THE EXERCISE – Rewrite all of the data below, changing "computer-use agent" to "GUI agent" wherever it occurs and keeping every other word unchanged.

Word and element location data –
..............................

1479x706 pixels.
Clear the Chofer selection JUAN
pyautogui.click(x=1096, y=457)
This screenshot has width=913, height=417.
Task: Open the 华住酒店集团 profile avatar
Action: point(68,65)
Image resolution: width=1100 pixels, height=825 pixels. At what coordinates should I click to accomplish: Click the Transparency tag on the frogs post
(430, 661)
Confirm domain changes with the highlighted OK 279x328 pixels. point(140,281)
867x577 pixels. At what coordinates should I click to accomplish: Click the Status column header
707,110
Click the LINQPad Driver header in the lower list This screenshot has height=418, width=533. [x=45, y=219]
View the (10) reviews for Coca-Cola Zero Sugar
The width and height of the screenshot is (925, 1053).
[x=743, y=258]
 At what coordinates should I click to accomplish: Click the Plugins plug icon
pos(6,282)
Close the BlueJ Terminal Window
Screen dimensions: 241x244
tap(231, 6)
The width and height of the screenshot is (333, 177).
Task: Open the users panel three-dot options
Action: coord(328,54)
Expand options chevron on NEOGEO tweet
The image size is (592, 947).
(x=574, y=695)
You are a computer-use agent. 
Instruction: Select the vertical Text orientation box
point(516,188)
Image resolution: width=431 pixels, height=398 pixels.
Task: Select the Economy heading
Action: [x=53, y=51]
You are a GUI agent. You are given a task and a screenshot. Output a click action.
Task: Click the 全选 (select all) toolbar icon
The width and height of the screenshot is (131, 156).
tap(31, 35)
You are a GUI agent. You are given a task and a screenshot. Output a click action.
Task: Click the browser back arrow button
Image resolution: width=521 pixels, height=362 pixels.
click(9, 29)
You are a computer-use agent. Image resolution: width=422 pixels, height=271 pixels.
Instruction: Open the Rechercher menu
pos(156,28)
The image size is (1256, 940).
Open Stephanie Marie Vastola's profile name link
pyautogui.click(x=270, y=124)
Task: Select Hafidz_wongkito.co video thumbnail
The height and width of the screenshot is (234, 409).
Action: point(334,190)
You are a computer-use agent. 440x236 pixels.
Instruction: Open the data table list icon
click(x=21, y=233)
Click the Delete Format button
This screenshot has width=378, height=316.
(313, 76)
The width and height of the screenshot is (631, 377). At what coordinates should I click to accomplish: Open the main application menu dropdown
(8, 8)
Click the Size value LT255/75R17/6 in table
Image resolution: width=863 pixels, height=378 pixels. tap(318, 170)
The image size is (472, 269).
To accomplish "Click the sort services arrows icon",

..............................

ANSWER TO THE EXERCISE –
1479x706 pixels.
Clear the Chofer selection JUAN
pyautogui.click(x=1096, y=457)
This screenshot has width=913, height=417.
Task: Open the 华住酒店集团 profile avatar
Action: point(68,65)
Image resolution: width=1100 pixels, height=825 pixels. At what coordinates should I click to accomplish: Click the Transparency tag on the frogs post
(430, 661)
Confirm domain changes with the highlighted OK 279x328 pixels. point(140,281)
867x577 pixels. At what coordinates should I click to accomplish: Click the Status column header
707,110
Click the LINQPad Driver header in the lower list This screenshot has height=418, width=533. [x=45, y=219]
View the (10) reviews for Coca-Cola Zero Sugar
The width and height of the screenshot is (925, 1053).
[x=743, y=258]
 At what coordinates should I click to accomplish: Click the Plugins plug icon
pos(6,282)
Close the BlueJ Terminal Window
Screen dimensions: 241x244
tap(231, 6)
The width and height of the screenshot is (333, 177).
Task: Open the users panel three-dot options
Action: coord(328,54)
Expand options chevron on NEOGEO tweet
The image size is (592, 947).
(x=574, y=695)
You are a GUI agent. 
Instruction: Select the vertical Text orientation box
point(516,188)
Image resolution: width=431 pixels, height=398 pixels.
Task: Select the Economy heading
Action: [x=53, y=51]
You are a GUI agent. You are given a task and a screenshot. Output a click action.
Task: Click the 全选 (select all) toolbar icon
The width and height of the screenshot is (131, 156).
tap(31, 35)
You are a GUI agent. You are given a task and a screenshot. Output a click action.
Task: Click the browser back arrow button
Image resolution: width=521 pixels, height=362 pixels.
click(9, 29)
You are a GUI agent. Image resolution: width=422 pixels, height=271 pixels.
Instruction: Open the Rechercher menu
pos(156,28)
The image size is (1256, 940).
Open Stephanie Marie Vastola's profile name link
pyautogui.click(x=270, y=124)
Task: Select Hafidz_wongkito.co video thumbnail
The height and width of the screenshot is (234, 409).
Action: point(334,190)
You are a GUI agent. 440x236 pixels.
Instruction: Open the data table list icon
click(x=21, y=233)
Click the Delete Format button
This screenshot has width=378, height=316.
(313, 76)
The width and height of the screenshot is (631, 377). At what coordinates should I click to accomplish: Open the main application menu dropdown
(8, 8)
Click the Size value LT255/75R17/6 in table
Image resolution: width=863 pixels, height=378 pixels. tap(318, 170)
The image size is (472, 269).
To accomplish "Click the sort services arrows icon",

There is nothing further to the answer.